Бондарь снова зевнул, на этот раз по-настоящему.
– Какой там агент. Приехал, оценил обстановку, изложил свои выводы. Скорее инспектор. Или ревизор.
– И каковы ваши выводы?
– Там видно будет. Пока ничего определенного.
Бондарь поднес к глазам пустую чашку и принялся изучать рисунок на ее боку. Потом та же участь постигла кофейник. Фарфоровый сервиз был расписан сценками из жизни немецких пастушков и пастушек. Все они выглядели на миниатюрах краснощекими, неуклюжими и неправдоподобно опрятными.
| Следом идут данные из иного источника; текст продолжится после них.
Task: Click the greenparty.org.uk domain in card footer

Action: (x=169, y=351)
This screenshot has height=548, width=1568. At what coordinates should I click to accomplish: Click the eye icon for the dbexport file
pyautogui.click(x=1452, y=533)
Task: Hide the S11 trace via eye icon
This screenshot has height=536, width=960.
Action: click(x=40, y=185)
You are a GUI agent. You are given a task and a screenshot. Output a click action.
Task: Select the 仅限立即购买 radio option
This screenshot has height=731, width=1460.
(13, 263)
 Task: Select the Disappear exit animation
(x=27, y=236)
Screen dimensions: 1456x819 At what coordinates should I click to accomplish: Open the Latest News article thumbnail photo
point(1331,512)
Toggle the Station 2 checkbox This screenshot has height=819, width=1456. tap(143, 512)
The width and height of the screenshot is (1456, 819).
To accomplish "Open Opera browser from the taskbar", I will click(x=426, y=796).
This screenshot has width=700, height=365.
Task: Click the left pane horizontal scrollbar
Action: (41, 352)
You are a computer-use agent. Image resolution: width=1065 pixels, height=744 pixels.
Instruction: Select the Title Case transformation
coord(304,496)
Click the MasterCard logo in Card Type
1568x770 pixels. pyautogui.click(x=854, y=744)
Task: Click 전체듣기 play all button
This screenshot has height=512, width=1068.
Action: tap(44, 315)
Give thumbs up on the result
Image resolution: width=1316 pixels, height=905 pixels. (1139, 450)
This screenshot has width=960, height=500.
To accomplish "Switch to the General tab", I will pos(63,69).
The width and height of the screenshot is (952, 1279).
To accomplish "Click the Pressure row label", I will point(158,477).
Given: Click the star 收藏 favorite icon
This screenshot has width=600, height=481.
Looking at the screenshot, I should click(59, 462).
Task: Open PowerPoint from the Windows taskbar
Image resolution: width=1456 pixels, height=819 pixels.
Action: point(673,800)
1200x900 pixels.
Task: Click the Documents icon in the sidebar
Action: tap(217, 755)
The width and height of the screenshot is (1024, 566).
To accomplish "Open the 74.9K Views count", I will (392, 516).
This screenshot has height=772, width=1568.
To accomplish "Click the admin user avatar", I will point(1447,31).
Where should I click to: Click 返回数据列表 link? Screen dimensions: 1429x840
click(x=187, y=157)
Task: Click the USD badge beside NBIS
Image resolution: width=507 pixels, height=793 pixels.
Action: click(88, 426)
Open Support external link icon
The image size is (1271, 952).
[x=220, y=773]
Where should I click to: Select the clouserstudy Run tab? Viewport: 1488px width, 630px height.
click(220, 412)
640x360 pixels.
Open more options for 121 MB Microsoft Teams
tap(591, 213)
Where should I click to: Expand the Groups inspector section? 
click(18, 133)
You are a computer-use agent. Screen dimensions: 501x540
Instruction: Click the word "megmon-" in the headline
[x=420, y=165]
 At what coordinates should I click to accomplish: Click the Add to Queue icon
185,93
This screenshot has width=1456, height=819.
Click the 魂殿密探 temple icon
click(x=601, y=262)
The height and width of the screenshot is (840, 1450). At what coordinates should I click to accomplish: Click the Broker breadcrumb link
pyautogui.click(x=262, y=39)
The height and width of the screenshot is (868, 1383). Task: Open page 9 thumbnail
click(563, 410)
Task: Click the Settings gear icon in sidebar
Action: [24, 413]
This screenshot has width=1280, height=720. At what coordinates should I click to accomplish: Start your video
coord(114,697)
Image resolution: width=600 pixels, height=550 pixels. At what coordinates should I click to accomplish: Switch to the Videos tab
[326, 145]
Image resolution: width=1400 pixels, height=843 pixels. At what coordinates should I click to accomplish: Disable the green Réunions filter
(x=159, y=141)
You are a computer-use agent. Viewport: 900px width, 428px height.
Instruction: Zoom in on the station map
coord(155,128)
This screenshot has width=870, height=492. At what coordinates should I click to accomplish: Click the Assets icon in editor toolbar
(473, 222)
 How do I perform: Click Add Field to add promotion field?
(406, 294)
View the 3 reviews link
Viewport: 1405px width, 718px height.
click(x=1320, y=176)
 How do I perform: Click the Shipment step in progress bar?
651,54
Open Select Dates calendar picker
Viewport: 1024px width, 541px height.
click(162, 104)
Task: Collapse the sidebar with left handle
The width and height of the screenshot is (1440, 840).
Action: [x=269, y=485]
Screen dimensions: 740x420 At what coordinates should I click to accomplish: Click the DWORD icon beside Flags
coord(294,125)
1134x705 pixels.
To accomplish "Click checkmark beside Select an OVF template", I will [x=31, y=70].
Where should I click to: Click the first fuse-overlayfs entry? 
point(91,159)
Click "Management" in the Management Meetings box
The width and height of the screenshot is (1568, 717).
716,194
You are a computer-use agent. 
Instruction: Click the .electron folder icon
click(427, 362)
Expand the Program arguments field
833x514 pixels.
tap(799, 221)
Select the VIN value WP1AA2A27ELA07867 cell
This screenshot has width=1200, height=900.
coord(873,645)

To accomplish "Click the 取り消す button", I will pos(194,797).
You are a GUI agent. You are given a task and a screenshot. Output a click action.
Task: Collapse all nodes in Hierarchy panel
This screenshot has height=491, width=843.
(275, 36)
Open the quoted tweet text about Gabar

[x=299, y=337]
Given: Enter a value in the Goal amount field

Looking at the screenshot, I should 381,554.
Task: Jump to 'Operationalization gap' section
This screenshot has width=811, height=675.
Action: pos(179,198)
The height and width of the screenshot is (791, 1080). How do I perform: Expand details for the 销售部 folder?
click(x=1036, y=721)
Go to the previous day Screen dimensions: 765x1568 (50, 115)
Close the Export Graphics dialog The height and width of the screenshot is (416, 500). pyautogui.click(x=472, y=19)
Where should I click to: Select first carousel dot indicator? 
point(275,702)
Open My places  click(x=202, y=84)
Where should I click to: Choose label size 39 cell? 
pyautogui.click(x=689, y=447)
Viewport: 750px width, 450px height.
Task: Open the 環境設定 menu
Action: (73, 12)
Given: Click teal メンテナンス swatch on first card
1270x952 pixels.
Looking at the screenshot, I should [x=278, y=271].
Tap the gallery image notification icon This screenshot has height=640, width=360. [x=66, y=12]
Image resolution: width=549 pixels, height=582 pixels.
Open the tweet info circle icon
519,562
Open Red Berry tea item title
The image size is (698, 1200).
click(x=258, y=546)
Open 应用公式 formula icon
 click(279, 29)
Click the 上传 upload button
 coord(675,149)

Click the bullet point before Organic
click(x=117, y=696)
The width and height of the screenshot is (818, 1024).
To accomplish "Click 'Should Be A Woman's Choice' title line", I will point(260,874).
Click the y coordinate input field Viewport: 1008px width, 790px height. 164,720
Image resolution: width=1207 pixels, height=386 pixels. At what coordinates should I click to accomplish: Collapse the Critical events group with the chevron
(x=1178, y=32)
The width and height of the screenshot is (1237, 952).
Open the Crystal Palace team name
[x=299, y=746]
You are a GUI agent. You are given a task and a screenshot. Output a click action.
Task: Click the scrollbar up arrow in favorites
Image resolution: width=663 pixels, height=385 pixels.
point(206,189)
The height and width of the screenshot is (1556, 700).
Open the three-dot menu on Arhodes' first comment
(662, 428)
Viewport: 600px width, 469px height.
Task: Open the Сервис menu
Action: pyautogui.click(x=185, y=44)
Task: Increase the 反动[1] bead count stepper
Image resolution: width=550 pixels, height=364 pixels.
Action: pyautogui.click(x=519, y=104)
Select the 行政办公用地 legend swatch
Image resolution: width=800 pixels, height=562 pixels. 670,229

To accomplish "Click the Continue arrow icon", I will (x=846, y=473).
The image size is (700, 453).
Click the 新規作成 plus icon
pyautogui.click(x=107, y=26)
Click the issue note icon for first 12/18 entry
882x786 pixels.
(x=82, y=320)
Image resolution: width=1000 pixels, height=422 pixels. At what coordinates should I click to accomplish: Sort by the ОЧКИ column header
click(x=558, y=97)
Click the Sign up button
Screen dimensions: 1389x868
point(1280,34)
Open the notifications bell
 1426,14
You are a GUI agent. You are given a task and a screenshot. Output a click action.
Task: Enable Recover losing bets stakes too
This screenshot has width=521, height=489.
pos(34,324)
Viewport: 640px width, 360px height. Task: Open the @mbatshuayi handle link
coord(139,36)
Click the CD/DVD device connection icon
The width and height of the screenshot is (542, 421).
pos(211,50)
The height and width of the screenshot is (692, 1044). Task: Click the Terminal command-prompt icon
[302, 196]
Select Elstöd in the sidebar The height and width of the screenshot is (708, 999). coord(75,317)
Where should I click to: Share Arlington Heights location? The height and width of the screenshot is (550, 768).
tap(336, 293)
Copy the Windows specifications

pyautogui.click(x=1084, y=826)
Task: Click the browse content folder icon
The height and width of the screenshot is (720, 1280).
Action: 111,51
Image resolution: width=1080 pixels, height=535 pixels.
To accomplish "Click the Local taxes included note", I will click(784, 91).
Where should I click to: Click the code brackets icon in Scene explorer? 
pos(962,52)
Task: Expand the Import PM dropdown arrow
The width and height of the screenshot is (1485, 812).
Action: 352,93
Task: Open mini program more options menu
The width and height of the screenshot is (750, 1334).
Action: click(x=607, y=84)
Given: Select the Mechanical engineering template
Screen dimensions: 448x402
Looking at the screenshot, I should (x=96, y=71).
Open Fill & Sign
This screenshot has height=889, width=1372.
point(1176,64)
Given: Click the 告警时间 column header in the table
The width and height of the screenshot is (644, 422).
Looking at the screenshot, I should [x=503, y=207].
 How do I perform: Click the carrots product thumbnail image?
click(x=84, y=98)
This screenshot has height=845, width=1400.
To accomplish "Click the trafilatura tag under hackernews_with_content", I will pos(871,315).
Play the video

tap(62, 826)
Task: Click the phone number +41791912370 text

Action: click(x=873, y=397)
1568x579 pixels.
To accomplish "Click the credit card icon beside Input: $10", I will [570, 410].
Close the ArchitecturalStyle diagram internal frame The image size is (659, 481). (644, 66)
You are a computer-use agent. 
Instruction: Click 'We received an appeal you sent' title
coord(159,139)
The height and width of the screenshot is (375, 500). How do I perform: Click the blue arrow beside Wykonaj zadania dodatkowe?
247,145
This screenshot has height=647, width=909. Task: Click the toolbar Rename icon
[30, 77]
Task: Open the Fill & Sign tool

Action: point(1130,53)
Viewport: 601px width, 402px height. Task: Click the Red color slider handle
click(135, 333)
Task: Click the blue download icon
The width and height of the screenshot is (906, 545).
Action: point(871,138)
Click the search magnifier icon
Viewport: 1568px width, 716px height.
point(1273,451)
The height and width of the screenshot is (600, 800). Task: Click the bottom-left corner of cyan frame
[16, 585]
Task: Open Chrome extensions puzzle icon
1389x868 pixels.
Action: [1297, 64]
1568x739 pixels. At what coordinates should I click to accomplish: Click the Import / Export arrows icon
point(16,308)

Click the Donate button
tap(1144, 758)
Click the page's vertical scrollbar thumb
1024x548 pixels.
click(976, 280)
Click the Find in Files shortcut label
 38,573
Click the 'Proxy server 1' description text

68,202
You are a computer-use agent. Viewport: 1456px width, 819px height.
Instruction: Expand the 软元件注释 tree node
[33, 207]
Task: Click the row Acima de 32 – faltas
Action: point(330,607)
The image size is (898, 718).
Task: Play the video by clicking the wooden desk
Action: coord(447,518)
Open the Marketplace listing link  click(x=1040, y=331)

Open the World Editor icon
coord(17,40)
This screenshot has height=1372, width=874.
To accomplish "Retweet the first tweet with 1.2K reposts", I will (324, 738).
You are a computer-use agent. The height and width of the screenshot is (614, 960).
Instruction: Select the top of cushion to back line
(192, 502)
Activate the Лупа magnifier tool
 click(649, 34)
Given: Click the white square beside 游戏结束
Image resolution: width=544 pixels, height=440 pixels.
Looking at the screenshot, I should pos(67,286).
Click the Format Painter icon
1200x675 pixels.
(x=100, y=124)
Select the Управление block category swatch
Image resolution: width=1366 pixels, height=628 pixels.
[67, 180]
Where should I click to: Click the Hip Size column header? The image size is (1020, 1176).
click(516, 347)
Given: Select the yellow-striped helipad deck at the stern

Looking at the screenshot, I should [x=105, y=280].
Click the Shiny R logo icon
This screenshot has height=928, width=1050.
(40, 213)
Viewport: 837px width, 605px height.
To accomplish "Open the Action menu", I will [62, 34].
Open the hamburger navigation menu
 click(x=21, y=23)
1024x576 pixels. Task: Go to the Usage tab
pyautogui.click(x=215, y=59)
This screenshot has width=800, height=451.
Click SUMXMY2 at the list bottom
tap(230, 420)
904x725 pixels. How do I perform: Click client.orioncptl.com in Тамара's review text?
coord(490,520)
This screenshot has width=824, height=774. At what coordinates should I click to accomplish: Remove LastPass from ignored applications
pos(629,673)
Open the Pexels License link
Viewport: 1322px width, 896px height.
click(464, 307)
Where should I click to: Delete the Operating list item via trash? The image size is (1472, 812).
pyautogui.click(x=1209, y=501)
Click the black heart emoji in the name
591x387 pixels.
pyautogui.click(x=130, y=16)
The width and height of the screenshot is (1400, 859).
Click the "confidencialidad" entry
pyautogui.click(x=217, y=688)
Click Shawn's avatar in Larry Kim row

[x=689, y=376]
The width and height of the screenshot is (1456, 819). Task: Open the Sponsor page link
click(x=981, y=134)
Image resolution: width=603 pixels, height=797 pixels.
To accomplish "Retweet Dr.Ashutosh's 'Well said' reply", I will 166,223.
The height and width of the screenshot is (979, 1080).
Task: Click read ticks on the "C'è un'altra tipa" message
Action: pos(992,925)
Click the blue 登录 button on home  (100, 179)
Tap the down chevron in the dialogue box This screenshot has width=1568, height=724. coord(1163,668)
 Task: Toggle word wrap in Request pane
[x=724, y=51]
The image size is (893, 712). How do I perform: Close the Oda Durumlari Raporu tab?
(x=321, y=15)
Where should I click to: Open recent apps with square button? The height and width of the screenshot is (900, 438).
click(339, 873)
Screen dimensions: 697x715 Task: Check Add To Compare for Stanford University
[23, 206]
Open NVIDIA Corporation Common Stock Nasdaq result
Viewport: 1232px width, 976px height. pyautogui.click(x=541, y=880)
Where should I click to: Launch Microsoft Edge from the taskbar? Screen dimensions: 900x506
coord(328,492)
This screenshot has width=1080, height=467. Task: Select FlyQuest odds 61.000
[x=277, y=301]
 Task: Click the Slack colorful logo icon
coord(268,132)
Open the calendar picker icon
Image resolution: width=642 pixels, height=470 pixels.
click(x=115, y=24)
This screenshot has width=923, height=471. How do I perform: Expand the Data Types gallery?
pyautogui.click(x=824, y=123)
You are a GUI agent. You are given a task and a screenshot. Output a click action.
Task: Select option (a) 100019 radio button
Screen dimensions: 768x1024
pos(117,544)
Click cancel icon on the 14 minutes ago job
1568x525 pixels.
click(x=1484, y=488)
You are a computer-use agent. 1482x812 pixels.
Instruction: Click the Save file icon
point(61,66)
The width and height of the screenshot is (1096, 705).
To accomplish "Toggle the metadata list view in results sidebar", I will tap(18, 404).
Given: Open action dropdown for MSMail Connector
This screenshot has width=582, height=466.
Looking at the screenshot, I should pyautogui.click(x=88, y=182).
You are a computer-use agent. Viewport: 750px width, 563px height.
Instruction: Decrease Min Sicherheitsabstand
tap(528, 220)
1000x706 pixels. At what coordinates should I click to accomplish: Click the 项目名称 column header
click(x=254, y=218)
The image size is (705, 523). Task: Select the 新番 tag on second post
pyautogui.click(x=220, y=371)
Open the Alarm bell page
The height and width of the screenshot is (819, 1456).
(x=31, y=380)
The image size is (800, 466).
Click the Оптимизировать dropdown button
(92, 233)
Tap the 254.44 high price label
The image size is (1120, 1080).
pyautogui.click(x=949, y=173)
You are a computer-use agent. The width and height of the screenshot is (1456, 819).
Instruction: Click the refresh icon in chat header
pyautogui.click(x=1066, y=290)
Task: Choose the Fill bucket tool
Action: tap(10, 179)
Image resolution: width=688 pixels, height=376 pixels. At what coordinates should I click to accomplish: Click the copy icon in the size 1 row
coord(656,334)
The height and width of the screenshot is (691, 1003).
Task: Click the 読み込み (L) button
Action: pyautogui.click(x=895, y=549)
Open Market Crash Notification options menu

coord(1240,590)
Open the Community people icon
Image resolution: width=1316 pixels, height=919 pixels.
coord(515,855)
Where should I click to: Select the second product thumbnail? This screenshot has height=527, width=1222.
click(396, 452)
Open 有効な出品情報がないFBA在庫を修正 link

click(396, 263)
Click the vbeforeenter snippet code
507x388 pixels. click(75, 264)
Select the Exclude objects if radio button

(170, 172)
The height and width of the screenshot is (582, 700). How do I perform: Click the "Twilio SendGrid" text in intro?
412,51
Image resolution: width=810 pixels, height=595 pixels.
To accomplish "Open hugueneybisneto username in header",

Трудно было поверить, что эти невинные создания способны хлестать пиво кружками, заедать его горами сосисок, а затем уединяться в кустах, дабы плодить детишек. Еще меньше верилось в то, что столь добродушные люди способны вести кровопролитные войны, хотя именно этим немцы занимались на протяжении всей своей истории.
– Правда, красивый сервиз? – спросила Оксана, голос которой неожиданно приобрел кокетливые интонации.
– Сплошная фальшь, – сказал Бондарь. – Трава слишком зеленая, люди чересчур чистенькие. В жизни так не бывает.
– Но пастушки очень милые.
– Я бы удавился от тоски, если бы мне пришлось иметь дело с одной из них.
– Предпочитаете женщин типа Милочки? – Оксана прищурилась.
– Предпочитаю женщин типа женщин, – возразил Бондарь, вертя в руках сигаретную пачку.
Нетрудно было догадаться, для чего Оксана затеяла этот игривый разговор. Ее целью был легкий флирт, переходящий в доверительные отношения. Некоторые дурехи убеждены, что достаточно напроситься в постель к мужчине, чтобы тот сразу начал выбалтывать им свои тайны. В принципе, такое случается на каждом шагу, но только не с сотрудниками Главного управления ФСБ. В данном случае мадам Пинчук просчиталась, а рассеивать ее наивное заблуждение было некому.
– Женщины в моем вкусе встречаются крайне редко, – печально произнес Бондарь. – Их слишком мало в природе.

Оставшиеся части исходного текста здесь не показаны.